Dass man die zuvor erwähnte Fluidität und die Positionsrochaden der Zentrumsspieler in der Entstehung des 1:0 sah, war eine logische Konsequenz. Junuzovic ließ sich im Aufbau ebenso zurückfallen wie Okotie, der hier schon wieder mit Tempo in die Spitze läuft. Dadurch öffnet er den Raum für den einrückenden Harnik. Die beiden Achter stehen in „vertauschten“ Rollen, während Klein rechts und Arnautovic links die Breite halten. Letzterer bekommt anschließend den Ball, setzt sich gegen zwei Montenegriner durch und bringt den Ball zur Mitte, wo Okotie einnetzt.
Schlechte Chancenauswertung lässt schwaches Montenegro leben
Chancen erarbeiteten sich die Österreicher quasi aus allen möglichen Situationen: schnellen Kombinationen durchs Zentrum oder über die Flügel, nach Gegenpressing- oder Einzelaktionen, genauso wie Kontermöglichkeiten in der zweiten Halbzeit. Jedoch brachten sie den Ball kein zweites Mal im Tor der Montenegriner unter, sodass diese in der zweiten Halbzeit selbst zu guten Möglichkeiten kamen. Ein Ausgleich wäre für die Südosteuropäer aber mehr als schmeichelhaft gewesen, wenngleich sie interessante Ansätze zeigten.
In der Anfangsphase spielte das Team von Branko Brnovic mit einem tiefen 4-4-1-1-Mittelfeldpressing, bei dem Stürmer Mirko Vucinic aber vorne isoliert von seinen Mitspielern agierte. Im Spiel mit dem Ball formierten sie sich in einer 4-2-1-3-Staffelung, mit der sie den Österreichern einige kleinere Probleme bereiteten. Durch die hohen Positionen der Angreifer, die die Abwehr nach hinten drängten, kamen sie nämlich das eine oder andere Mal hinter die erste Pressinglinie der Gastgeber. Zu mehr als Halbchancen aus der Distanz reichte es aber nicht.

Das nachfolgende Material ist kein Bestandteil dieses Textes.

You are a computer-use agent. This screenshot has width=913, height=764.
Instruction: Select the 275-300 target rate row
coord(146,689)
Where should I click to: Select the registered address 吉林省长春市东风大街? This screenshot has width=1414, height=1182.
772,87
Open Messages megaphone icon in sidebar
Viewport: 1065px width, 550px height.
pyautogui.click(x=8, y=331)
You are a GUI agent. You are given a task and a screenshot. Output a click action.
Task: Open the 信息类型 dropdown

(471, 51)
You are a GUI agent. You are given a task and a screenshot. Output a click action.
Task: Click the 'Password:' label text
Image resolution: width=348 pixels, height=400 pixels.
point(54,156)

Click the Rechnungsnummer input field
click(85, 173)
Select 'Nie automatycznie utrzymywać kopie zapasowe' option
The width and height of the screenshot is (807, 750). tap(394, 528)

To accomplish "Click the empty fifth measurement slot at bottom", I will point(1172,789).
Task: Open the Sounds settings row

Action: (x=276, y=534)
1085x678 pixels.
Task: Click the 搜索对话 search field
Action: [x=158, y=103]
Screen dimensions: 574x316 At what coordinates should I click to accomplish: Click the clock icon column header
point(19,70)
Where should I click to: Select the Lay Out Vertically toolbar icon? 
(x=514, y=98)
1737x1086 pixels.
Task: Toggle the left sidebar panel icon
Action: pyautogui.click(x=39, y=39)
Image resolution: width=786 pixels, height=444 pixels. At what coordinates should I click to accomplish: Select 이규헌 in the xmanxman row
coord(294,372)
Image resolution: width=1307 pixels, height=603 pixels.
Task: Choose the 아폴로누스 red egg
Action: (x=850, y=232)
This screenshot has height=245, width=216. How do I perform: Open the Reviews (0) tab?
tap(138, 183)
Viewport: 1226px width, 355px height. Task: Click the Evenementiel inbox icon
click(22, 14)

Zur zweiten Halbzeit brachte Brnovic dann mit Stevan Jovetic den Star des Landes, der im Vergleich zu Simon Vukcevic den Zwischenlinienraum und die Halbräume besser bespielte. Der ManCity-Angreifer kam auch zu einer sehr guten Chance in der 74. Minute. Dabei profitierten die Montenegriner aber wohl davon, dass das österreichische Zentrum, trotz des hohen Aufwands, den man davor betrieben hatte, häufig in Konter mitging anstatt abzusichern. Dass sich dafür die Außenverteidiger zurückhielten, reichte zur Absicherung insofern nicht, als Montenegro mit Tempo auf diese zulaufen konnte.
Letztlich waren die Montenegriner aber auch in dieser Phase dem ÖFB-Team keinesfalls überlegen, sondern bestenfalls ebenbürtig. Die beste Chance der Gäste, ca. fünf Minuten vor dem Ende, konnte der bei vielen Fans in der Kritik stehende Robert Almer aber mit einem glanzvollen Reflex vereiteln. Damit gehen die Österreicher als Tabellenführer im November in das Spiel gegen Russland, das zuhause über eine 1:1 gegen Moldawien nicht hinauskam.